An hour later, after touring the crowded, gun-laden streets of Oxford, Barnett called Kennedy again. Fear stripped most of the artifice from his voice. “There are several thousand people here in cars, trucks,” he said. “…There is liable to be a hundred people killed here. It would ruin all of us. Please believe me…a lot of people are going to get killed. It would be embarrassing to me.”

“I don't know if it would be embarrassing,” Kennedy replied. “That would not be the feeling.” Barnett's bluntly selfish comment seemed to snap Kennedy out of his scriptwriter's perspective.

“It would be bad all over the nation,” Barnett said.

“I'll send them back,” said Kennedy. His order flashed from the Justice Department through military channels to a communications plane. From there it was beamed down to Doar in the Meredith caravan, which was hurtling down one of Mississippi's new interstate highways at nearly a hundred miles per hour. They pulled into a filling station in Batesville, Mississippi, just west of Oxford, so that Doar and McShane could call Robert Kennedy personally to confirm the retreat. To the stoically apprehensive Meredith, sitting in the car, Batesville seemed deserted—stripped of its population, who, from the sound of the radio reports, had motored ahead to join all of Mississippi in defending against him. He was relieved when they turned back toward Memphis.

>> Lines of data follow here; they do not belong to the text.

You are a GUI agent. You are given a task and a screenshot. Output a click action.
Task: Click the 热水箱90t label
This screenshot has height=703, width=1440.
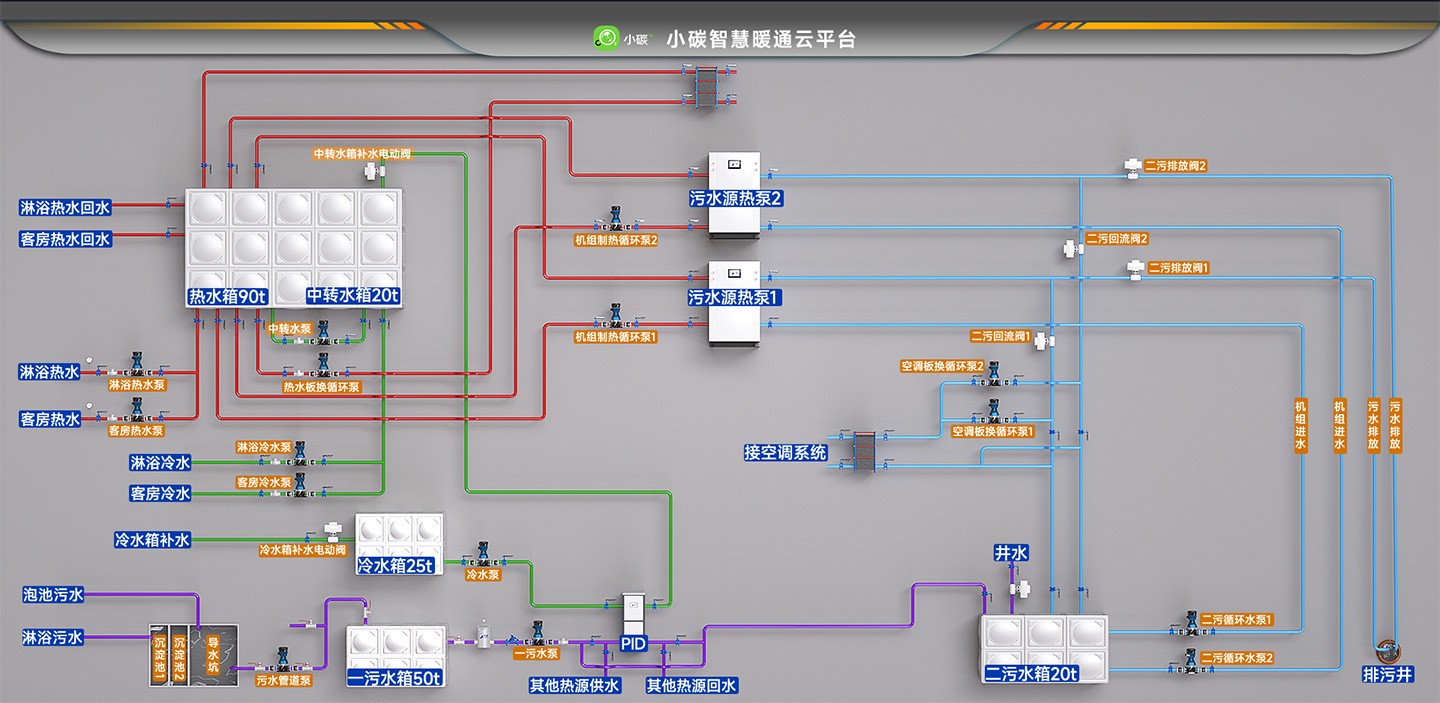(x=228, y=296)
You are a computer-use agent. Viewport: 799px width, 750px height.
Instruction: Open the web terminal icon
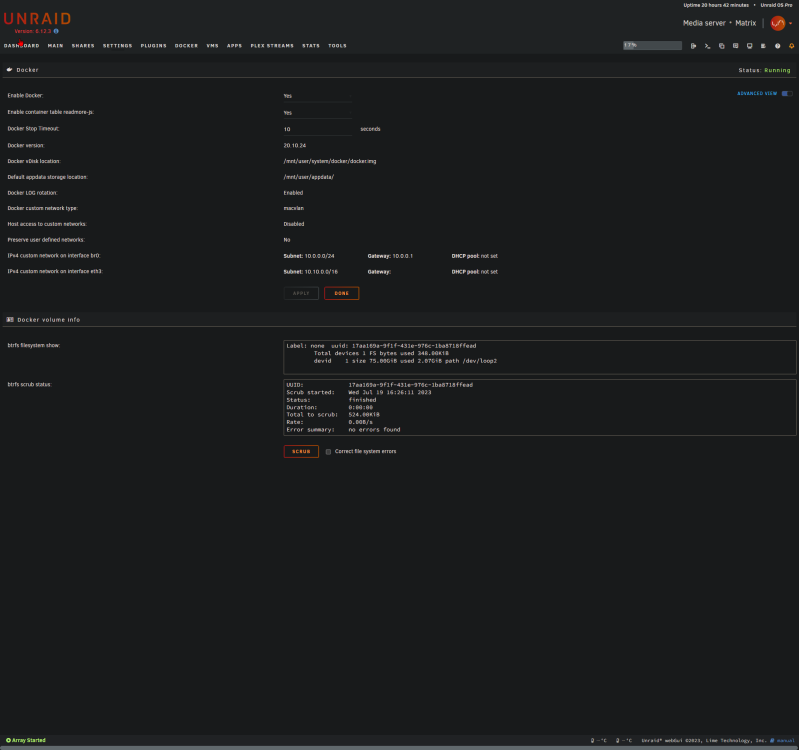pos(707,46)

Events raced at collision speed.
THOUSANDS SAID READY TO FIGHT FOR MISSISSIPPI
, announced the Jackson
Daily News
, which urged readers to learn a resistance song titled “Never, No Never.” Outside Mississippi, the news centered on the challenge to the Kennedy Administration. In the third set of triple-tier headlines that week,
The New York Times
blared:
U.S., TO AVERT VIOLENCE, CALLS OFF NEW EFFORT TO ENROLL MEREDITH; SENDS HUNDREDS MORE MARSHALS
. In New Orleans, on Friday, a Fifth Circuit panel tried Governor Barnett in absentia and found him guilty of contempt. Lieutenant Governor Johnson promptly received the same verdict. The three judges sentenced them to indefinite prison terms beginning on Tuesday, unless they purged themselves by securing Meredith's registration before then. Robert Kennedy, charged with executing this sentence, faced a new political dilemma. Barnett called Kennedy after lunch and secured a promise that no Negro marshals would be used on the next registration attempt.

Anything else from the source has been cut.